■ Langkah yang Diperlukan:
A: Jawab pertanyaan berikut berdasarkan teks tentang masyarakat Samin:
(i) Siapa yang pada tahun 1917 melaporkan faktor-faktor di balik persebaran masyarakat Samin?
(ii) Apa sebutan orang Samin untuk ikatan persaudaraan?
(iii) Bahasa apa yang dipakai masyarakat Samin dalam kehidupan sehari-hari?
B: Tulis lagi penggalan teks tentang masyarakat Samin dari "1.2 Persebaran Masyarakat" sampai "Samin menyebutnya seduluran.", lalu tukar "Ikatan Persaudaraan" dengan "Hubungan Kekerabatan".

═════ Kutipan Sumber

1.2 Persebaran Masyarakat Samin
Pada tahun 1917 Asisten Residen Tuban J.E Jasper melaporkan bahwa persebaran masyarakat Samin itu dilatarbelakangi oleh beberapa faktor, yaitu:
1. Faktor Ekonomi
2. Faktor Ikatan Persaudaraan, dan orang Samin menyebutnya seduluran.
3. Faktor persamaan adat-istiadat atau tatacara, dan aturan-aturan yang wajib mereka laksanakan. Misalnya adat-istiadat atau tatacara perkawinan dan kematian, tidak boleh berdagang karena menurut anggapannya orang berdagang itu akan berbuat goroh (menipu), tidak boleh menerima sumbangan berupa uang sepeser pun apabila sedang mempunyai hajat (adang akeh).

1.3 Ragam Budaya Masyarakat Samin
Dalam persoalan agama, masyarakat Samin menganggap bahwa semua agama itu baik, sehingga mereka tidak membedakan agama yang ada. Dan pandangan ini sebenarnya salah. Selain itu masyarakat Samin meyakini bahwa untuk menebus dosanya selagi di dunia, manusia harus mengalami reinkarnasi alias penitisan beberapa kali. Dan pada saat orang meninggal dunia, jenazahnya tidak dimakamkan di makam umum. Mereka juga meyakini bahwa alam akhir itu tidak ada dan juga tidak mengenal sesajen atau sesembahan lainnya yang ditujukan pada kekuatan-kekuatan gaib.
Dalam hal bahasa, masyarakat Samin menggunakan bahasa Jawa ngoko dalam kehidupan sehari-hari, terutama sesama seduluran.

══════════
═════ Baris Data

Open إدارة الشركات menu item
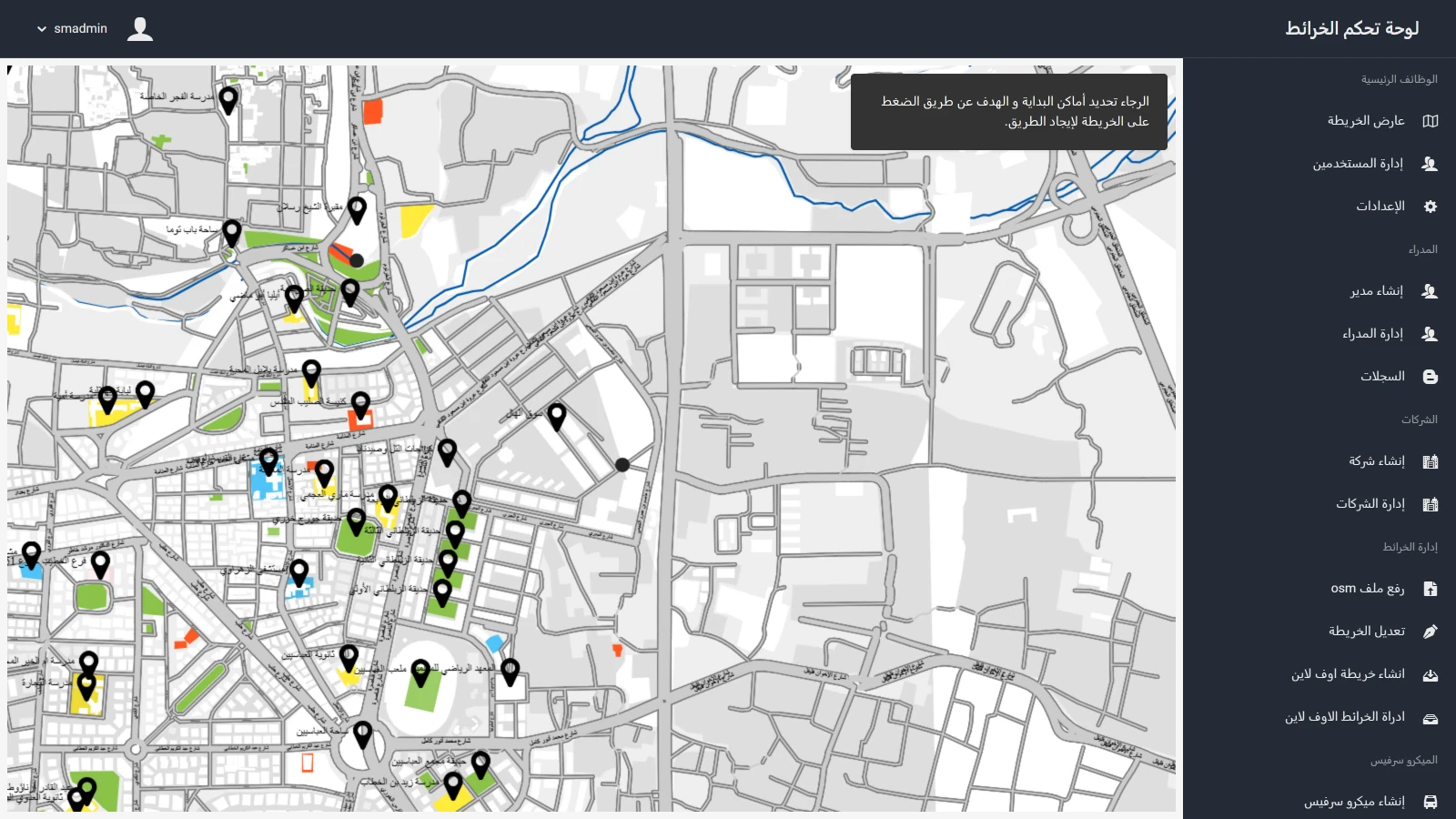 pos(1370,504)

══════════

■ Jawaban:
A:
(i) Asisten Residen Tuban J.E Jasper
(ii) Seduluran
(iii) Bahasa Jawa ngoko

B:
1.2 Persebaran Masyarakat Samin
Pada tahun 1917 Asisten Residen Tuban J.E Jasper melaporkan bahwa persebaran masyarakat Samin itu dilatarbelakangi oleh beberapa faktor, yaitu:
1. Faktor Ekonomi
2. Faktor Hubungan Kekerabatan, dan orang Samin menyebutnya seduluran.